L’ensemble du processus de distribution des produits d’assurance-vie doit être revu afin de se mettre en conformité. Ceci implique notamment une refonte du parcours client et un renforcement très net du reporting ex ante et ex post.

Mêmes si règles encadrant la perception de rétrocessions sont plus souples que celles de MiFID II, DDA a le pouvoir de transformer le modèle économique du secteur :

  • Dans le cadre de la transposition, certains régulateurs locaux  (les Pays-Bas par exemple) pourraient interdire totalement les rétrocessions et aller ainsi plus loin que la Directive. Les mandats d’arbitrage en assurance-vie pourraient notamment être visés afin de converger avec l’interdiction des rétrocessions sur la gestion sous mandat imposée par MiFID II.

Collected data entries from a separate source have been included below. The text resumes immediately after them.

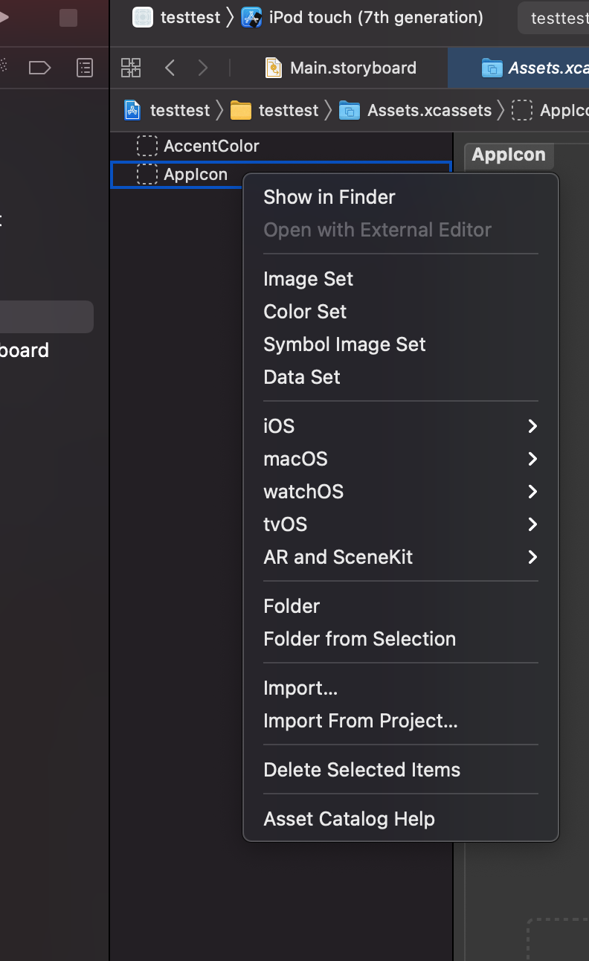
Task: Click the related items grid icon
Action: tap(131, 68)
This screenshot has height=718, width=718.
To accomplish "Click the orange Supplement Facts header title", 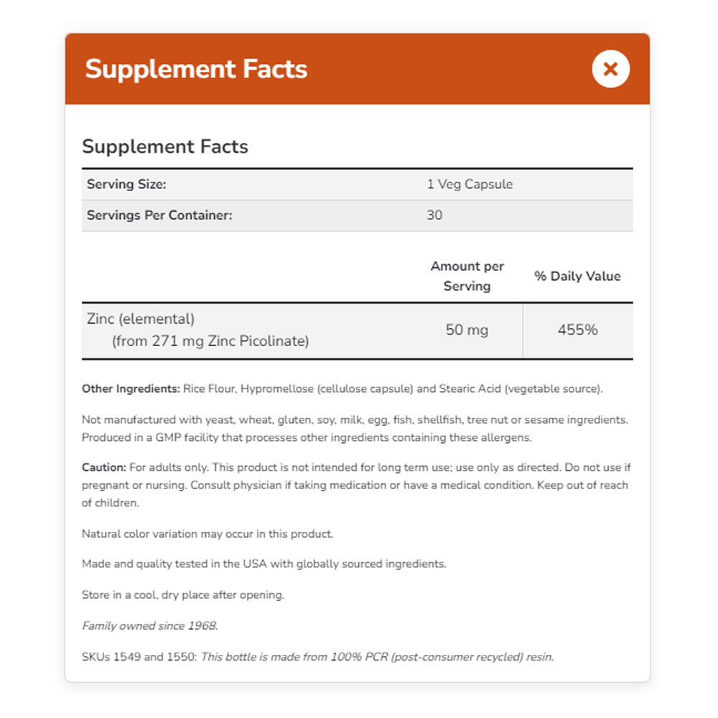I will tap(196, 69).
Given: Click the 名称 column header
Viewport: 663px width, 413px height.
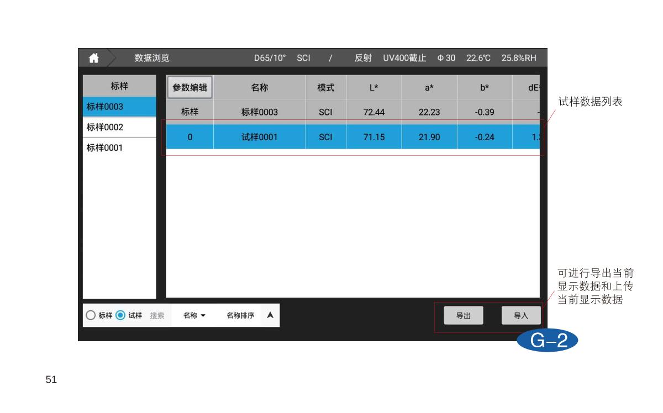Looking at the screenshot, I should (259, 87).
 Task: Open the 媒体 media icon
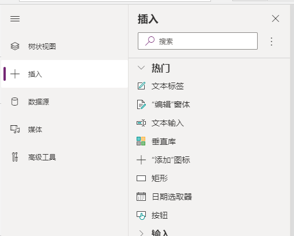15,129
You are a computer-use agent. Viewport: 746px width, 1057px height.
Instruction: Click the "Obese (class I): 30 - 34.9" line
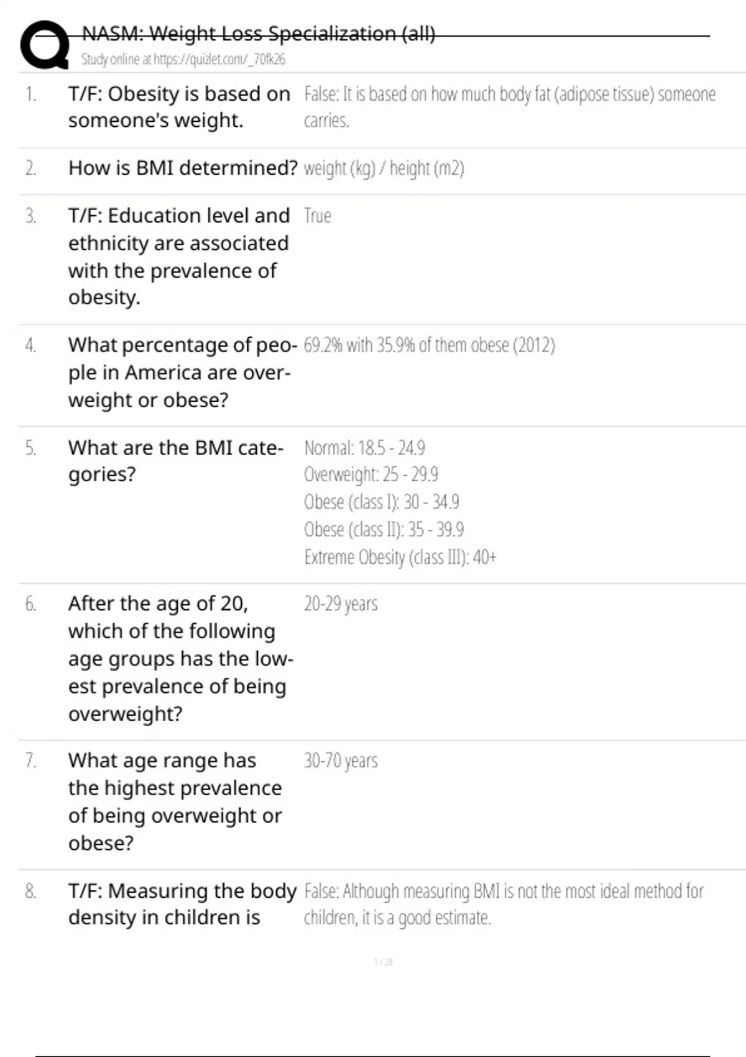point(381,502)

  • DDA n’impose pas de fournir des services à valeur ajoutée pour justifier la perception de rétrocessions. Néanmoins, les revenus ainsi perçus ne doivent pas empêcher le distributeur d’agir de manière « honnête, impartiale et professionnelle ».
  • La notion de conseil indépendant sans rétrocession introduite par MIFID II est reprise par DDA et pourrait offrir un argument commercial supplémentaire aux distributeurs en architecture ouverte.
  • Enfin, si l’obligation de transparence est confirmée, les assureurs pourraient avoir tout intérêt à utiliser des parts Institutionnelles afin de remonter l’ensemble des coûts au niveau du contrat.